“Before I formed you in the womb, I knew you” – Jeremiah 1:5
I always loved that passage from scripture but how much more meaning it has when I look at my newborn daughters- actually all three daughters.
While Lily was growing in the womb over 3 years ago, I didn’t know her, yet I loved her. She was heaven sent. Upon her birth, to see a part of myself in my own child’s eyes was nothing short of a miracle. All of the science and medicine I had learned could not fully explain what I witnessed at her birth, or three days ago when God brought two more miracles into this world.
After Lily’s first year on this Earth, she lost both of her great-grandmothers in less than a 2 month time frame. Our families suffered an immense loss. One year later… along came news of Scarlett and Violet. I couldn’t help but feel that God blessed us with two girls for a reason; a reason which reason could not understand.
Yesterday I stood watch over them in their bassinets, in the same exact hospital room where Lily was born. I decided to place Scarlett and Violet in the same bassinet. I stared at them, in awe, realizing a love that no words could possibly explain. No words, only God.
Yes before God formed them in the womb He held them, He knew them. He shows us that His love transcends life and death- extends from one world into the next. If the love that these two girls brought from God’s light (and that Lily brought at birth), if that’s the closest to Heaven I’ll see in this life, then I cannot begin to imagine what possibly awaits us after our journey on Earth. God’s love envelops us all, even though we might not look closely enough to notice it in our daily lives.

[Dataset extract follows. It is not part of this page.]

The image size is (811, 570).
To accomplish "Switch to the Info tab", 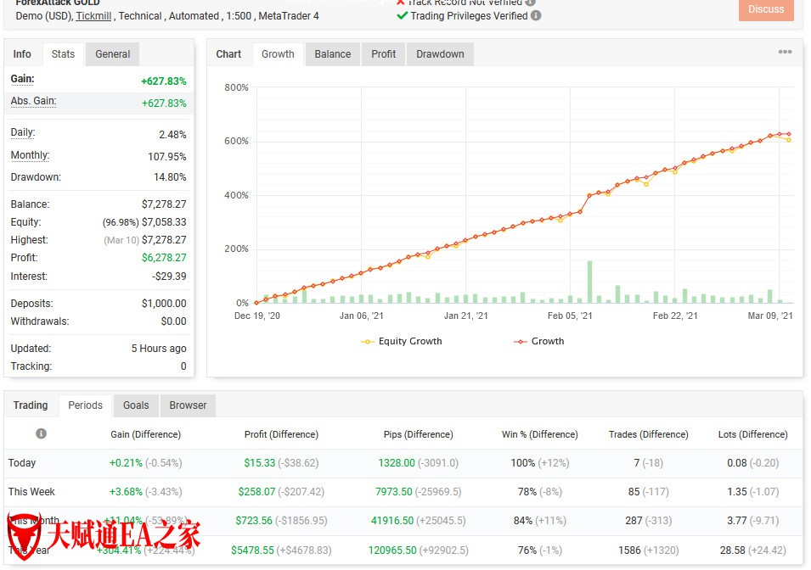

The love that I felt for my daughters before I knew them, now that I see all three before me, indeed that love is eternal – a bond formed before the eyes of God.
As a father, I may be searching for words here. No words can elucidate what I feel, but I think that 1 Corinthians 13 might. Its more than just “the wedding scripture”. If one reads beyond the familiar (and I do so as a both Catholic and a physician) we learn that Gods love defies nature’s laws. Love never dies.

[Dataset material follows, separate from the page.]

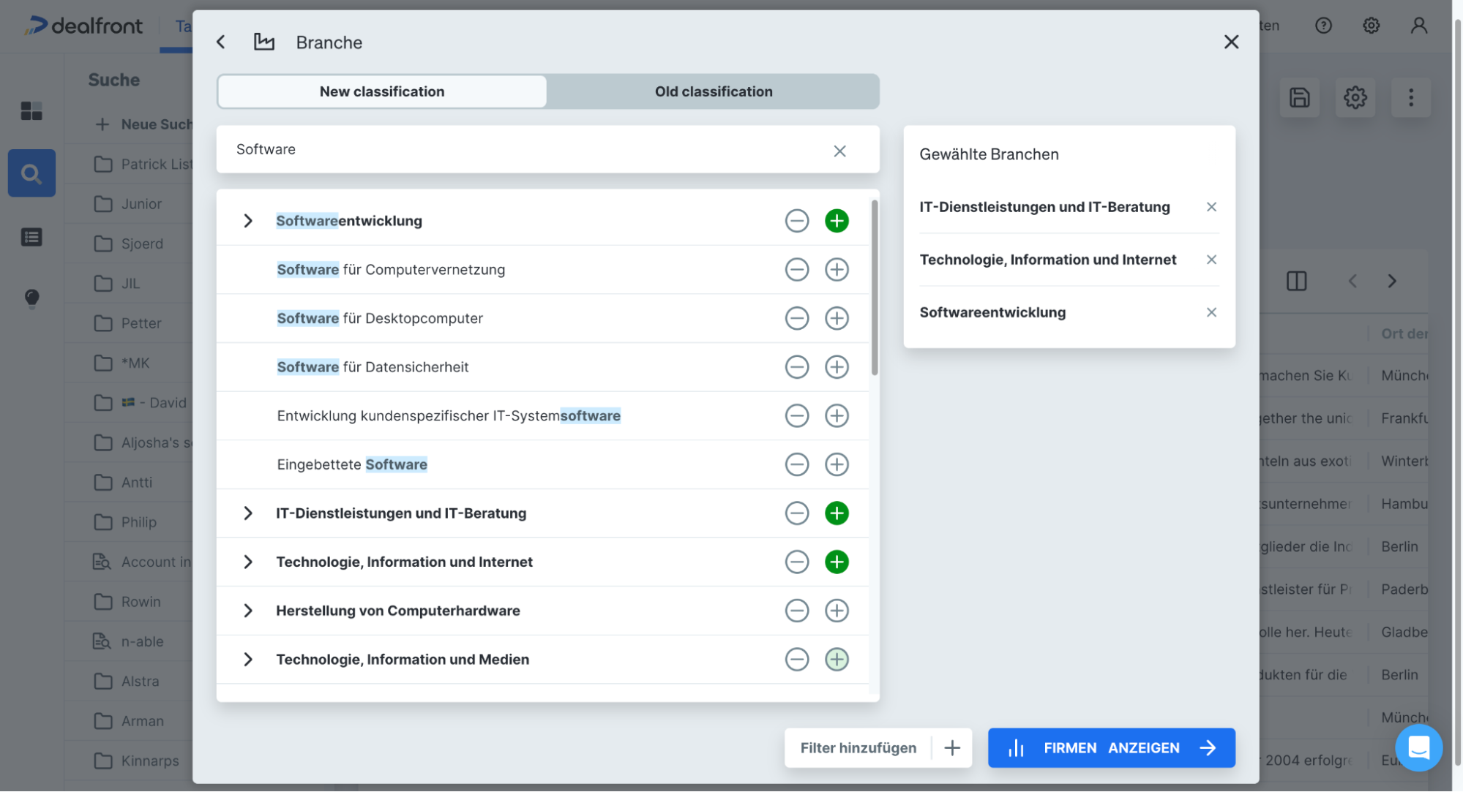Click the back arrow in the Branche header
1463x792 pixels.
pos(221,42)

“Love never fails…. For we know in part and we prophesy in part, but when completeness comes, what is in part disappears…Now I know in part; then I shall know fully, even as I am fully known. And now these three remain: faith, hope and love. But the greatest of these is love”
To look into the eyes of newborns is to see the face of God and understand His promise for us. I don’t need to hear His voice to know that He IS. The love before me today in my three daughters cannot be perceived by the eyes, only felt by my heart.